He says the first time he saw Jurassic Park as a 4th grader “totally changed my world.” He followed that up with nature documentaries, a subscription to National Geographic, and years spent visiting the world’s best natural history museums with his family, from the Field Museum in Chicago to the La Brea Tarpits in LA to the London Museum of Natural History.

So when he learned about the Cleveland Museum of Natural History’s Science for Success Teen Internship program the summer before his sophomore year, Carter knew he’d be an excellent candidate. With a resumé and a letter of recommendation from Heights Biology teacher Janett Korb, Carter was invited to two interviews and eventually offered a three-year, paid internship in the Museum’s Education Department, on what he describes as “one of the best days of my life!”

He manages to juggle Honors and College Credit Plus courses at Heights while also working Saturdays, any days off of school, and 28 hours per week in the summer. His main task is visitor engagement, teaching Museum guests about fossils, geology, wildlife, and human evolution. He especially appreciates interacting with children who remind him of his younger dinosaur-obsessed self.

In addition to helping with the Museum’s camps for elementary and middle schoolers, Carter has had the chance to assist anthropologists and paleontologists in the Collections Department, unboxing, inspecting, photographing, labeling and rehousing rare specimens. With such behind-the-scenes access, he thinks visitors might be surprised to know that many of the fossils featured on display are actually casts of the originals.

Museums tend to keep their most fragile specimens safe for research and sometimes certain bones of a skeleton are never found and then replaced by bones from another specimen.
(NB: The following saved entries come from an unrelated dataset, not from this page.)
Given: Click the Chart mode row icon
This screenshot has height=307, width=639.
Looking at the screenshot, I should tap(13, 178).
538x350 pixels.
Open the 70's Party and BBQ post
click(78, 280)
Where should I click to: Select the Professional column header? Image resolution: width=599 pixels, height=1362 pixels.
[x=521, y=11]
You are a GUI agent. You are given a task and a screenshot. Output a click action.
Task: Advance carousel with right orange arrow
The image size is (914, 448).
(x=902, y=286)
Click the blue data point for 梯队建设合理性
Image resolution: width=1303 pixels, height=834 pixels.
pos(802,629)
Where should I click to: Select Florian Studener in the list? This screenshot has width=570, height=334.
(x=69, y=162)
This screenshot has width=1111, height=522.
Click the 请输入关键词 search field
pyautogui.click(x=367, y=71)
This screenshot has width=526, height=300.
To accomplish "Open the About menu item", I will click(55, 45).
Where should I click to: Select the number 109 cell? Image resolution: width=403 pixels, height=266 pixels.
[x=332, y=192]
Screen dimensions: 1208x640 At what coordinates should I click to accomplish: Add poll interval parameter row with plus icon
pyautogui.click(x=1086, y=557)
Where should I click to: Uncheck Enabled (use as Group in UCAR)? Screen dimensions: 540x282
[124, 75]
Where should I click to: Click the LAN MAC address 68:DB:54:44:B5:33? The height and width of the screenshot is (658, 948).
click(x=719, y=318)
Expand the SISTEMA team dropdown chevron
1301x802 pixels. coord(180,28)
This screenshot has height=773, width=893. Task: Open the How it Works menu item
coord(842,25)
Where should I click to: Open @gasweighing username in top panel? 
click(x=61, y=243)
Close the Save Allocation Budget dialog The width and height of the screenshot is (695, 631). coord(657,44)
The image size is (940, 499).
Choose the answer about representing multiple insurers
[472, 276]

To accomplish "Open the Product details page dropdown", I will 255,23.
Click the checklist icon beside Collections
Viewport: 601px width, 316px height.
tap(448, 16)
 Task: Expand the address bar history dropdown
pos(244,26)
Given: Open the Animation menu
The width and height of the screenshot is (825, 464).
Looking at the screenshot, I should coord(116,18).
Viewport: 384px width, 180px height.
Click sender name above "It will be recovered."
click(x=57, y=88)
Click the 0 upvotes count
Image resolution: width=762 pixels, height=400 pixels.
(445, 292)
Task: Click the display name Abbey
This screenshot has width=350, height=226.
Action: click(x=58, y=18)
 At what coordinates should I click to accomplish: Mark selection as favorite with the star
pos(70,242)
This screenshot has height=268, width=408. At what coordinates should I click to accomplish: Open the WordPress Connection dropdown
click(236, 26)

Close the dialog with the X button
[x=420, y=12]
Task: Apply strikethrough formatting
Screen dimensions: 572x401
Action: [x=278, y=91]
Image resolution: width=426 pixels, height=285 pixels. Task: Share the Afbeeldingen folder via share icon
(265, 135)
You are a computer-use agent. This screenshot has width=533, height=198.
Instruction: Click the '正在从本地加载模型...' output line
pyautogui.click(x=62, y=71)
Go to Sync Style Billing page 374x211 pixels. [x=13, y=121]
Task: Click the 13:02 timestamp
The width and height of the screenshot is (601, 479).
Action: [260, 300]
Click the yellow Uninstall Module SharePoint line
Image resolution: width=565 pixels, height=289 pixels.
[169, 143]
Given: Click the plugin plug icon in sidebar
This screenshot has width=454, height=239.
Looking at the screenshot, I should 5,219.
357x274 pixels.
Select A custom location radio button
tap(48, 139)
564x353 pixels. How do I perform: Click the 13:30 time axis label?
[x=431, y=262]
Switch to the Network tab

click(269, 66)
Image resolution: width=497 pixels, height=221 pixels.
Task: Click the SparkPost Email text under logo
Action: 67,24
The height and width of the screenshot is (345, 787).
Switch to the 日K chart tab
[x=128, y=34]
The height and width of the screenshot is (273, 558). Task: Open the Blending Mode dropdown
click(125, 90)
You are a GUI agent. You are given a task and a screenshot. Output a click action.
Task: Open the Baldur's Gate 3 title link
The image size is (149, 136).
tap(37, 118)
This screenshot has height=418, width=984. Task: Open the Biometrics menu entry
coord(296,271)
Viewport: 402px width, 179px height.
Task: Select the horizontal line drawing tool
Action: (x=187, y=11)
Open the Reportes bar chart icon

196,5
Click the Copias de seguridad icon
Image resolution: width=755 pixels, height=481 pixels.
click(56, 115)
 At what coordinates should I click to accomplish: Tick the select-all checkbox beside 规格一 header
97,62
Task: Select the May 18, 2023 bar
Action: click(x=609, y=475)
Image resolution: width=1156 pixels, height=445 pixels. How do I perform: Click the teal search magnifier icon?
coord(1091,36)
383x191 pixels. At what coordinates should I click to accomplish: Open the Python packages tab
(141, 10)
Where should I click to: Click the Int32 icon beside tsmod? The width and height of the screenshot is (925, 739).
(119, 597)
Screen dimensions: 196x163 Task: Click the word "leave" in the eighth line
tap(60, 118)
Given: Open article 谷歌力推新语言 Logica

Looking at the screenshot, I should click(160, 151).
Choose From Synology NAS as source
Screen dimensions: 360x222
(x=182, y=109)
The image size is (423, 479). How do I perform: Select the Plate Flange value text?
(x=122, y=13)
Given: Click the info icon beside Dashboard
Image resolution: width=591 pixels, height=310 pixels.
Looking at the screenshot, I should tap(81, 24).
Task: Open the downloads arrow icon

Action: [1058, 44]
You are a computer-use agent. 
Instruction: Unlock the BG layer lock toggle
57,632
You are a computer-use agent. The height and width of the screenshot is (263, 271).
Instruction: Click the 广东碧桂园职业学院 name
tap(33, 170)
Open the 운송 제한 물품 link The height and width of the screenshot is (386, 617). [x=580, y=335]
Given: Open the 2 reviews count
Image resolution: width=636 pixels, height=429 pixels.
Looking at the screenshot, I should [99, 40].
Carter so enjoys the detective aspect of his work that he is considering a career as a museum conservator or collections assistant.

With plans to major in anthropology with a concentration in archeology at Cleveland State University next fall, he can continue working at the Museum part-time to save money for graduate school (he’s already gotten a raise and even has a 403-B retirement account!) and “to share my love of science with people in my community.”